Question

The length of a rectangle exceeds its width by 8 inches. The perimeter is 80 inches. Find the length and the width of the rectangle.

Answer 1

$\huge{\boxed{\text{\bf{l=24 in.} and \bf{w=16 in.}}}}$

Represent this with a system of equations, where $l$ is the length and $w$ is the width.

$l=w+8$

$2l+2w=80$

Substitute $l$ into the second equation. $2(w+8)+2w=80$

Distribute. $2w+16+2w=80$

Combine the variables. $4w+16=80$

Subtreact 16 from both sides. $4w=64$

Divide both sides by 4. $w=16$

Now we know that the width is 16 inches.
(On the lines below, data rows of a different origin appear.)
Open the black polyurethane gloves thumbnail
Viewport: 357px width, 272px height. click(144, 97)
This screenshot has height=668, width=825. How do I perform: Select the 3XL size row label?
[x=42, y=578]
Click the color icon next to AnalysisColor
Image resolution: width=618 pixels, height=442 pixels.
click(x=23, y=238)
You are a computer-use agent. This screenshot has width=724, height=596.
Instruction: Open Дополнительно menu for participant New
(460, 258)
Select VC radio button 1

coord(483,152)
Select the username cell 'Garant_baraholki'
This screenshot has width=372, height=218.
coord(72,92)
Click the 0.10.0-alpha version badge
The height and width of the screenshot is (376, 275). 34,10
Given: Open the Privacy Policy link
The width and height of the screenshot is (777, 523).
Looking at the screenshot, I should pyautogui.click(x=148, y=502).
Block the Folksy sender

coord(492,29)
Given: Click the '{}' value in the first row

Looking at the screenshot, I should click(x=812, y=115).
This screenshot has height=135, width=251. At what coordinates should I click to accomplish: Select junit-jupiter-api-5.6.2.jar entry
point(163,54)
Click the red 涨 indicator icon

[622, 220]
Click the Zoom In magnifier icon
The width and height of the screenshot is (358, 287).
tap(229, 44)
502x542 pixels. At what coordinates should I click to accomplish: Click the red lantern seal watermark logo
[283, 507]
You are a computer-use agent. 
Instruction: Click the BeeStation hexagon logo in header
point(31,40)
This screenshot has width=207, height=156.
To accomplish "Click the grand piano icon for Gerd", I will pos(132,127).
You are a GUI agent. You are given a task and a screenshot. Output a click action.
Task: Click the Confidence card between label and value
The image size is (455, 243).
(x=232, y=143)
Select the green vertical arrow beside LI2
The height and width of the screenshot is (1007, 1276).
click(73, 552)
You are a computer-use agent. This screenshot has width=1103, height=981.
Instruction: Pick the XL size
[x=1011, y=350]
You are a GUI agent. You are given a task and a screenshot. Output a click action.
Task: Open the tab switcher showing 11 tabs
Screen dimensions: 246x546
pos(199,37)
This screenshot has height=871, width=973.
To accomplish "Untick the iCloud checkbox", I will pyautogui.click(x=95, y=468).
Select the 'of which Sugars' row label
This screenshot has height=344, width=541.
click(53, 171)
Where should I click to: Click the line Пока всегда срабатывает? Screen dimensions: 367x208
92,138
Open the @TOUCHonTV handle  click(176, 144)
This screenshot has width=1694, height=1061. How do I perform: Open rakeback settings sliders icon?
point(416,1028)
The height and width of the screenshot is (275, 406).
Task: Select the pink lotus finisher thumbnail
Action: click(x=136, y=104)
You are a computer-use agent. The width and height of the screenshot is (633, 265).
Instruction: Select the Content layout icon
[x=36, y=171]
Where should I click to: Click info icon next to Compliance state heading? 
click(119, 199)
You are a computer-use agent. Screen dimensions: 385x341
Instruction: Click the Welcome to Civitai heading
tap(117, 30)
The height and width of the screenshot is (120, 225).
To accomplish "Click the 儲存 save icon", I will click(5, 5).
The length is 8 inches more. $16+8=24$ So, the length is 24 inches.

Answer 2

Answer:

The width is 16 inches while the length is 24 inches.

Step-by-step explanation:

We are given that the length (L) is 8 more than it's width (W).

The equation for this is: L=8+W.

We are given the perimeter is 80.

The equation for this is 2L+2W=80.

Each term here is even so I'm going to divide both sides by 2: L+W=40.

My system to solve is:

L=8+W

L+W=40

I'm going to plug the first equation into the second giving me:

(8+W)+W=40

Drop the (), don't really need:

8+W+W=40

Combine like terms:

8+2W=40

Subtract 8 on both sides:

    2W=32

Divide both sides by 2:

      W=32/2

Simplify:

     W=16

So if W=16 and L=8+W then L=8+16=24.

The width is 16 inches while the length is 24 inches.